Au collège de Victor Hugo uniquement le travail en petits groupes (pas plus de huit élèves) a permis aux élèves d'acquérir une entière autonomie dans les propositions. Mon rôle à été donc de les accompagner dans la démarche artistique, de la formulation d'une idée à sa réalisation. Les élèves ont, tout en respectant la contrainte du processus de découpage, pu proposer leurs idées. Je n'ai joué le rôle que d'assistant lorsque les réalisations s'avéraient trop contraignantes et délicates.

Cette disponibilité aurait été nécessaire dans les deux autres établissements afin de créer réellement les conditions d'échange et de temps propres à tous travaux artistique.

2.3.Le lien

L'ouverture du projet sur plusieurs établissement a permis d'offrir au projet une forme qui s'est extraite du cadre scolaire. Les trois groupes ont pu être constitués d'élèves des différents collèges. Il ne s'agissait plus de classe mais de groupe de travail.

Cependant les élèves ont exprimé le désir de se rencontrer avant le jour même de l'évènement. N'ayant pas les moyens de payer le transport, nous avons dû penser la séparation comme facteur dans le contexte du travail.

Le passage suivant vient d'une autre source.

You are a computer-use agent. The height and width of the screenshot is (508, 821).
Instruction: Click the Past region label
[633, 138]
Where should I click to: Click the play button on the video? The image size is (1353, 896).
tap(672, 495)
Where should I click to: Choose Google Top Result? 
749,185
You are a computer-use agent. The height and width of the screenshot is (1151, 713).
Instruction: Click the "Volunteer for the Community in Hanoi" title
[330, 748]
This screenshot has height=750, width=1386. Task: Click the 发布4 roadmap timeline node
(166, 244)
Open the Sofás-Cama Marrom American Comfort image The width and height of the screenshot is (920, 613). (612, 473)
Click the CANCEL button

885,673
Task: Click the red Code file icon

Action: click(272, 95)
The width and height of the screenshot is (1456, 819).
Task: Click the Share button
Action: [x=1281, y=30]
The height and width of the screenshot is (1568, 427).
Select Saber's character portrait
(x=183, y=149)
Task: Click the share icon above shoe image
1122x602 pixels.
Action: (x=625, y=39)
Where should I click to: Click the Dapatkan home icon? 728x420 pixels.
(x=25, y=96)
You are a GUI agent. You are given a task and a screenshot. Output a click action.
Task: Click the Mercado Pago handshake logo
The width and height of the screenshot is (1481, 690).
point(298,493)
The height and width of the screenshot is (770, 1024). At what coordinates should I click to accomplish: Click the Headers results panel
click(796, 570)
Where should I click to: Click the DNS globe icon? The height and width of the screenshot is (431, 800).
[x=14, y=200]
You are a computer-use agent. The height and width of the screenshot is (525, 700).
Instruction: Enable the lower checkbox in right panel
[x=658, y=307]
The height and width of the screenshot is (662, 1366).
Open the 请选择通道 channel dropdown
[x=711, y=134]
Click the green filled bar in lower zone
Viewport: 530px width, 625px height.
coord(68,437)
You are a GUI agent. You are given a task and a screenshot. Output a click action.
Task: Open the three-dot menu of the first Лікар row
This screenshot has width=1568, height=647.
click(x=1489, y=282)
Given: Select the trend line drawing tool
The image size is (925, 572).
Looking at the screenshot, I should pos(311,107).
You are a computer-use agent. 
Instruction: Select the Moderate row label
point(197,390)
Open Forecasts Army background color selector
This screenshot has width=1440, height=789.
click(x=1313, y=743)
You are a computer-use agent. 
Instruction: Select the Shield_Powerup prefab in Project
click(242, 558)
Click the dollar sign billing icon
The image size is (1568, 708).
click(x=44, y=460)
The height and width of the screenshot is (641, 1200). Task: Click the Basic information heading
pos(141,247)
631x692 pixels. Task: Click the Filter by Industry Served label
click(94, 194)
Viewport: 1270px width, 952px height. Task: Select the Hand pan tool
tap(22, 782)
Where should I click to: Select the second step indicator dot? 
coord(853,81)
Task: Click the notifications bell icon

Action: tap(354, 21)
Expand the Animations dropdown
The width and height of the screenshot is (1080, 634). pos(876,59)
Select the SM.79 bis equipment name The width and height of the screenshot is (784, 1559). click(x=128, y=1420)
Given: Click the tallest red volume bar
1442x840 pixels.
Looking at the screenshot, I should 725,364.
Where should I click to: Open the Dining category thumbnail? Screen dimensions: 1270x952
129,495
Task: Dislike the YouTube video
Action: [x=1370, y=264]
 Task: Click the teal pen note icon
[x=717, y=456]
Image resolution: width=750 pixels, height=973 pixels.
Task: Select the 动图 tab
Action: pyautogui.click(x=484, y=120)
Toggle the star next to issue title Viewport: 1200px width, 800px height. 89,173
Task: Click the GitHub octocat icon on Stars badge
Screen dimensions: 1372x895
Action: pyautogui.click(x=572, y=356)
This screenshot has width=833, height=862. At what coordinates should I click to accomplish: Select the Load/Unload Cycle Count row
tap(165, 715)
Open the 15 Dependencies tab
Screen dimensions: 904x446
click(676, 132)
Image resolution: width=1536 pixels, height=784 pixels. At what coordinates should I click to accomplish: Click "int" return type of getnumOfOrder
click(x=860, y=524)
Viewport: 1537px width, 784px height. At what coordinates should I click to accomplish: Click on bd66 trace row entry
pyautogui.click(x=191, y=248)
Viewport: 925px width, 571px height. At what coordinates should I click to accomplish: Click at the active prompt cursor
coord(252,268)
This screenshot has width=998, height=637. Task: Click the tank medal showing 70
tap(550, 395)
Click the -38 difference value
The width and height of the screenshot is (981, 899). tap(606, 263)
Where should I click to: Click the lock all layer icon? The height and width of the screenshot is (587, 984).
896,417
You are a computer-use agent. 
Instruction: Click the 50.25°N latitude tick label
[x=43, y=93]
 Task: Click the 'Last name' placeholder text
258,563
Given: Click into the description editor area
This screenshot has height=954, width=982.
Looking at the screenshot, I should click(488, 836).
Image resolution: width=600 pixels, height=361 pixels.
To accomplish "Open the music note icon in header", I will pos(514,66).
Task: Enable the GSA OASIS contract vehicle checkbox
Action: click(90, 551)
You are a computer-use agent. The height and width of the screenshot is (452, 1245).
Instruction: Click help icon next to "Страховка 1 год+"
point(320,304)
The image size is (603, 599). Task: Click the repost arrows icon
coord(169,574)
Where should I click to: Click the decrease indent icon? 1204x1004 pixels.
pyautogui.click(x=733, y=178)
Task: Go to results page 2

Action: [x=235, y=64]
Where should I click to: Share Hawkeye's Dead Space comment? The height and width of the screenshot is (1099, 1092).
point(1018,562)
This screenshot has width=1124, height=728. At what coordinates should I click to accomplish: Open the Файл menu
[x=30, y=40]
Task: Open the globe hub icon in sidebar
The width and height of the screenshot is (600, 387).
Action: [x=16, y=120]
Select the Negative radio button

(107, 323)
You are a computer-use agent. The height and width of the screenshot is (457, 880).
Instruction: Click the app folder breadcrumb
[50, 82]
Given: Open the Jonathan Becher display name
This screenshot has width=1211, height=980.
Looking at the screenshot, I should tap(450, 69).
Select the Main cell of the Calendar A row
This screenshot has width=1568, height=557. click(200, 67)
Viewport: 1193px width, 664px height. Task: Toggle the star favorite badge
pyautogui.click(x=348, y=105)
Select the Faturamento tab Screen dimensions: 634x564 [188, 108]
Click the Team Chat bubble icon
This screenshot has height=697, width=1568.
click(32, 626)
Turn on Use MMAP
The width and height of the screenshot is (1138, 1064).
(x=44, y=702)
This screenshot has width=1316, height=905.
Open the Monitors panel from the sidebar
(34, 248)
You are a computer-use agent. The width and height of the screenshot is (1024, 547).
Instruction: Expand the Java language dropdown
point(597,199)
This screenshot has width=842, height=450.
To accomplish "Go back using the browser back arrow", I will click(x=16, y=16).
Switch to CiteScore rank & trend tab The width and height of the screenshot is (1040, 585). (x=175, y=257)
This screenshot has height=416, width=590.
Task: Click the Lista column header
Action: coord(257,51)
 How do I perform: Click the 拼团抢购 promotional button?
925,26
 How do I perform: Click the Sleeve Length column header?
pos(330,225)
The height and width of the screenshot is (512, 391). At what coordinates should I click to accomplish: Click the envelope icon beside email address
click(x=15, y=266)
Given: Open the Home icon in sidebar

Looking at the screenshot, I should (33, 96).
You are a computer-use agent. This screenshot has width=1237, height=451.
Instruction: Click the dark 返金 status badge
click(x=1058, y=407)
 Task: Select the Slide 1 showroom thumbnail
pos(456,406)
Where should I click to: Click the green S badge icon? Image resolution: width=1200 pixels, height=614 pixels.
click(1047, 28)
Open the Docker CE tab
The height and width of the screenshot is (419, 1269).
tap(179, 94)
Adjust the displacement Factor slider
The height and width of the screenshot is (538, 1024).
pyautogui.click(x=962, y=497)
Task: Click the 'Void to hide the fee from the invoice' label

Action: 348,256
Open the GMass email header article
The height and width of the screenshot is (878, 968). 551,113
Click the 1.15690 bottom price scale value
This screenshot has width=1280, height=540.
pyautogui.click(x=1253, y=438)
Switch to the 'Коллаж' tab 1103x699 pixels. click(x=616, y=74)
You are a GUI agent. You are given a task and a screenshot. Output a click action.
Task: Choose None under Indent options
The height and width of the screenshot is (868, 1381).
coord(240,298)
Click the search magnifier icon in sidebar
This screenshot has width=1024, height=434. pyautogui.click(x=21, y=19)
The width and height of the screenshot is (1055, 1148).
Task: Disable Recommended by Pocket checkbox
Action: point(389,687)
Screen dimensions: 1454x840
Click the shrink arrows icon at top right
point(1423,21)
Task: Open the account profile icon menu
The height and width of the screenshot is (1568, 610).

Alors cette distance s'est transformée en moteur pour aboutir à cet événement qui devenait aussi la rencontre. Les élèves ont su réagir et faire évoluer leurs propositions malgré la séparation. Savoir que d'autres élèves avec leurs personnalités et leurs envies travaillaient aussi au projet a stimulé et permis à certains de s'impliquer puisque les enjeux sortaient du cadre quotidien de leurs classes.

Mais créer du lien pour que puissent se tisser une recherche commune aboutissant à une création commune aurait dû être considéré comme un temps à part entière dans le projet et aurait nécessité un acteur supplémentaire dans les établissements (CDI). Les blogs mis en place n'ont pas réussi à devenir le support des échanges. Les élèves ne se sont pas appropriés l'outil informatique accessible pourtant hors du temps scolaire pour la plus-part.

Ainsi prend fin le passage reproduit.